Amid the euphoria over generative AI solutions and their ability to produce content effortlessly, hackers have moved in to make a quick buck by fleecing prospective users.
They are coming out with phishing apps and websites that offer ChatGPT-like chatbots. The phishing apps mislead users with GPT-sounding names and trick them into buying subscriptions. Surprisingly, some of these apps have surfaced on Google Play and App Store, the app stores of Google and Apple, respectively.
“We have found out that there are multiple apps masquerading as legitimate ChatGPT-based chatbots to overcharge users and bring in thousands of dollars a month,” cybersecurity firm Sophos said in its latest report, ‘FleeceGPT — Mobile Apps Target AI-Curious to Rake in Cash’.
Also read:Why Indian businesses are rushing to adopt ChatGPT
While OpenAI offers the basic functionality of ChatGPT for free online, the spurious apps were charging anything from $10 a month to $70 a year for the same. The iOS version of one of these fleeceware apps charges $6 a week — or $312 a year — after the three-day free trial.

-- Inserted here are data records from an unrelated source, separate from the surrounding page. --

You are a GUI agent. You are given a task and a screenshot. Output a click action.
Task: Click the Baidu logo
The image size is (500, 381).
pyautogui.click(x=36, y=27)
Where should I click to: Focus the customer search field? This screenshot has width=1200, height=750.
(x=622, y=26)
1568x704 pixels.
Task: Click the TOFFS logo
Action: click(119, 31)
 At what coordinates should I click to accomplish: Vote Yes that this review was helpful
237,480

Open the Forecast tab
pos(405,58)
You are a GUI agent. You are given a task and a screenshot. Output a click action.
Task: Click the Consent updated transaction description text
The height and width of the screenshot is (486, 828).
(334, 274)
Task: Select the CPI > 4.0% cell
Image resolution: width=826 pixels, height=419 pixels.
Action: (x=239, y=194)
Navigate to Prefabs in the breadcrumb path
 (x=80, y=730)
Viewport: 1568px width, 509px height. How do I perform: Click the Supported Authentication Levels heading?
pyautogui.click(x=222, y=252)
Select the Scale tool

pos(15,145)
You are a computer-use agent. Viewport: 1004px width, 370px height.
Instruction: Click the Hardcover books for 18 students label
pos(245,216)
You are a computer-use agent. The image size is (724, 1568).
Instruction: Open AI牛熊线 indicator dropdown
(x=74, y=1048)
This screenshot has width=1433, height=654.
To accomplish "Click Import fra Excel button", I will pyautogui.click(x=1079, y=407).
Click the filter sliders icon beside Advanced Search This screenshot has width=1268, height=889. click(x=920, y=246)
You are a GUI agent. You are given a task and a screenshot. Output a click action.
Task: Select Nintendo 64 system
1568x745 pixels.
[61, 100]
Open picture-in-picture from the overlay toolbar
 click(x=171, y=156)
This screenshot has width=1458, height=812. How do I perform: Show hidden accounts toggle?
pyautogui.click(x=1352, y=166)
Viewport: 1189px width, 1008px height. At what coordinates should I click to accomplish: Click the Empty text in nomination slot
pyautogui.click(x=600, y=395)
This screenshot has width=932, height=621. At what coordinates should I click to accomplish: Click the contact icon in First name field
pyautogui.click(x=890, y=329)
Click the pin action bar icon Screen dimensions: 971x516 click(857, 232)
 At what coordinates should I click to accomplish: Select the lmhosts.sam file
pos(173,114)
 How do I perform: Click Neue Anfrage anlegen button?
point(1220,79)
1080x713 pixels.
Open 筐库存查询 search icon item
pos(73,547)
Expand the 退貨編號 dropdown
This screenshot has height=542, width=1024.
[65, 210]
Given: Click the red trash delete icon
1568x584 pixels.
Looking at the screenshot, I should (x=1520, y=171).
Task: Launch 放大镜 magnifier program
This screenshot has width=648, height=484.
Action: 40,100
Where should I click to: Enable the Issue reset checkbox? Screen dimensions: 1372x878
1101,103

“It netted the developers $10,000 in March alone. Another fleeceware-like app, found to be asking for a $7 weekly or $70 annual subscription, brought in $1 million over the past month,” the report said.
“Scammers have, and always will use the latest trends or technology to line their pockets. ChatGPT is no exception. With interest in AI and chatbots arguably at an all-time high, users are turning to the Apple app and Google Play stores to download anything that resembles ChatGPT,” Sean Gallagher, principal threat researcher, Sophos, said.
These types of scam apps, often bombard users with ads until they sign up for a subscription. They’re banking on the fact that users won’t pay attention to the cost or simply forget that they have this subscription.
“They’re specifically designed so that they may not get much use after the free trial ends, so users delete the app without realising they’re still on the hook for a monthly or weekly payment,” Gallagher said.
Sophos said it investigated five of these ChatGPT fleeceware apps, all of which claimed to be based on ChatGPT’s algorithm. In some cases, the developers played off the ChatGPT name to improve their app’s ranking in the Google Play or App Store.
Key attributes
The key characteristics of these fleeceware apps, first discovered by Sophos in 2019, are overcharging users for functionality that is already free elsewhere, as well as using social engineering and coercive tactics to convince users to sign up for a recurring subscription payment.
Also read:ChatGPT, a double-edged weapon
While Google and Apple have implemented new guidelines to curb fleeceware, developers are finding ways around these policies, such as severely limiting app usage and functionality unless users pay up.
Read the fine print
“Users need to be aware that these apps exist and always be sure to read the fine print whenever hitting ‘subscribe.’ Users can also report apps to Apple and Google if they think the developers are using unethical means to profit,” Gallagher said.
.For users who have already downloaded these apps, they should follow the App or Google Play store’s guidelines on how to ‘unsubscribe’. Simply deleting the fleeceware app will not void the subscription, he cautioned.